For initial certification, unit employees must meet the qualification standards published by the Employer for the school year in which they are hired or in which a request for certification is received.
For recertification, unit employees must satisfactorily complete six (6) semester hours of graduate-level course work at an accredited educational institution in areas related to the current teaching assignment. If a unit employee is teaching more than one subject area, the course work shall be divided between or among the subject areas for a total of at least six (6) semester hours. To encourage the development of skills and training in other academic subjects or grade levels taught within the school system, three (3) of the six (6) semester hours of credit may be earned in a new subject area or grade level which will qualify for a position category within DODDS. The unit employee must also meet the qualification requirements as published by DODDS for any one of the last three school years of the certification period.
Section 6.
Requested reassignments to new positions are possible with a valid teaching certificate for the new positions and with evidence that the current qualifications as published by DODDS for the pertinent school year have been met. A unit employee may apply for reassignment to a new position if the unit employee does not currently hold a teaching certificate, but meets the qualifications as published by DODDS for the pertinent school year. Upon acceptance of the position offer, a unit employee shall apply for the certificate.
FOOTNOTES
Footnote 1 The Agency's exceptions pertaining to provisions concerning official time were withdrawn. The Agency head also disapproved these provisions under section 7114 (c) of the Statute over which the Union filed a negotiability appeal with the Authority. That petition for review was dismissed in 28 FLRA No. 115 (1987).

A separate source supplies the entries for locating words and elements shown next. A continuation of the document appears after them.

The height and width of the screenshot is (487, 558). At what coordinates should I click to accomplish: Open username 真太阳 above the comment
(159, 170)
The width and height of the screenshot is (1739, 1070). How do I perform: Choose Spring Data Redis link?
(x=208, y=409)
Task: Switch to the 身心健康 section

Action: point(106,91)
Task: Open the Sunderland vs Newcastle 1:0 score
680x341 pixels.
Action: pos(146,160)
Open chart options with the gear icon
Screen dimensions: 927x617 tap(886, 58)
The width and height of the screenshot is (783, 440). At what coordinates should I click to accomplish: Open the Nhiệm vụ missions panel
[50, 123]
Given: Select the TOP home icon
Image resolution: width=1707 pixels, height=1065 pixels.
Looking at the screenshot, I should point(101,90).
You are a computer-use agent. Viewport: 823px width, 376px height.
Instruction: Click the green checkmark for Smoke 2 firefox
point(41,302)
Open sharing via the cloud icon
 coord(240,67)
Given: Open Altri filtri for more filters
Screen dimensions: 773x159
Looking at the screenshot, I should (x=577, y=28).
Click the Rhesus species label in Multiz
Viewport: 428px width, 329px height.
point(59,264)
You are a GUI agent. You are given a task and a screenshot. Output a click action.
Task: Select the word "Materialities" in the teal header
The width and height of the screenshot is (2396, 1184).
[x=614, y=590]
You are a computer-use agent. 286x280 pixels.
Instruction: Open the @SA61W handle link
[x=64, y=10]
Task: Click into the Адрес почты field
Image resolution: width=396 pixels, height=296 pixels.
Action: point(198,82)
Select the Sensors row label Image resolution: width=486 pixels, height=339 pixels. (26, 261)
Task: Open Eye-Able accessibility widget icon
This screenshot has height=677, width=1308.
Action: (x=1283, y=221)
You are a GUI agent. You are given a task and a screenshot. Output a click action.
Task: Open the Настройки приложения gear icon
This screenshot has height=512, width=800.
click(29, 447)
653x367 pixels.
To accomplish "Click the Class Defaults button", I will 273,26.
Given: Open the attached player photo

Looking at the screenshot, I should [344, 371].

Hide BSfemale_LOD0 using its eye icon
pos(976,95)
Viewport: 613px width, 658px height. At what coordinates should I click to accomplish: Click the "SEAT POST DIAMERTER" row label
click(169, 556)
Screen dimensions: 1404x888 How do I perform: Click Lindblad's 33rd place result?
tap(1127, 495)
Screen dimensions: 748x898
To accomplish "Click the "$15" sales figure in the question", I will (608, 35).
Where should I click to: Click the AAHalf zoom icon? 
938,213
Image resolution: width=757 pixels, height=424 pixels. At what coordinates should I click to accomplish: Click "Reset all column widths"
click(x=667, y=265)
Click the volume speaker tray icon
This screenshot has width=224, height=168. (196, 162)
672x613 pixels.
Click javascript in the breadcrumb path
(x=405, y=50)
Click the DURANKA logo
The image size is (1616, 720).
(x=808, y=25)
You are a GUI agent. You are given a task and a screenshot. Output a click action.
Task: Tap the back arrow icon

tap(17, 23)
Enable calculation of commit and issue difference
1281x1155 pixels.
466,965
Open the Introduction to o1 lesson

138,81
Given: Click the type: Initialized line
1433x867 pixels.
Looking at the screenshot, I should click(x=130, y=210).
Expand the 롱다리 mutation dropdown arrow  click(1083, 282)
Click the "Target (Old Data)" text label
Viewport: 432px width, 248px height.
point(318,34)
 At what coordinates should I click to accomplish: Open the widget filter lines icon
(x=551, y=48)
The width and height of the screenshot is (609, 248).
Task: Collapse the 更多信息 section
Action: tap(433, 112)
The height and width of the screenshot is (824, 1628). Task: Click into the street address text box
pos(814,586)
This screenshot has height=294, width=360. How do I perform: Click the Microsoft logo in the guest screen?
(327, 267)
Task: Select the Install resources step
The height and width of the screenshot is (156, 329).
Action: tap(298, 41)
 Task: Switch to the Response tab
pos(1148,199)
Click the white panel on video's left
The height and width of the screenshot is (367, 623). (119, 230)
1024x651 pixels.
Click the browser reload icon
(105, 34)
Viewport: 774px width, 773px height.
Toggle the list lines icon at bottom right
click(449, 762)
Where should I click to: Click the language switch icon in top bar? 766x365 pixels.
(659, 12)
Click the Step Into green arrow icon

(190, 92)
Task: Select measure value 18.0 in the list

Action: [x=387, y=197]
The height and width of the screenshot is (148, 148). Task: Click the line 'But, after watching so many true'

Footnote 2 Insofar as the Union's proposals pertain to qualification standards and selective factors for Agency positions, the parties should refer to, for example, National Federation of Federal Employees, Local 1497 and Headquarters, Lowry Technical Training Center (ATC), Lowry Air Force Base, Colorado, 11 FLRA 565, 568 (1983). Insofar as the Union's proposals pertain to employee training assignments, the parties should refer to, for example, International Plate Printers, Die Stampers and Engravers Union of North America AFL-CIO, Local 2 and Department of the Treasury, Bureau of Engraving and Printing, Washington, D.C., 25 FLRA No. 9 (1987) (Proposals 19, 20, and 30).
Footnote 3 In view of this decision, it is not necessary to address the Agency's contention concerning section 7106(b)(1).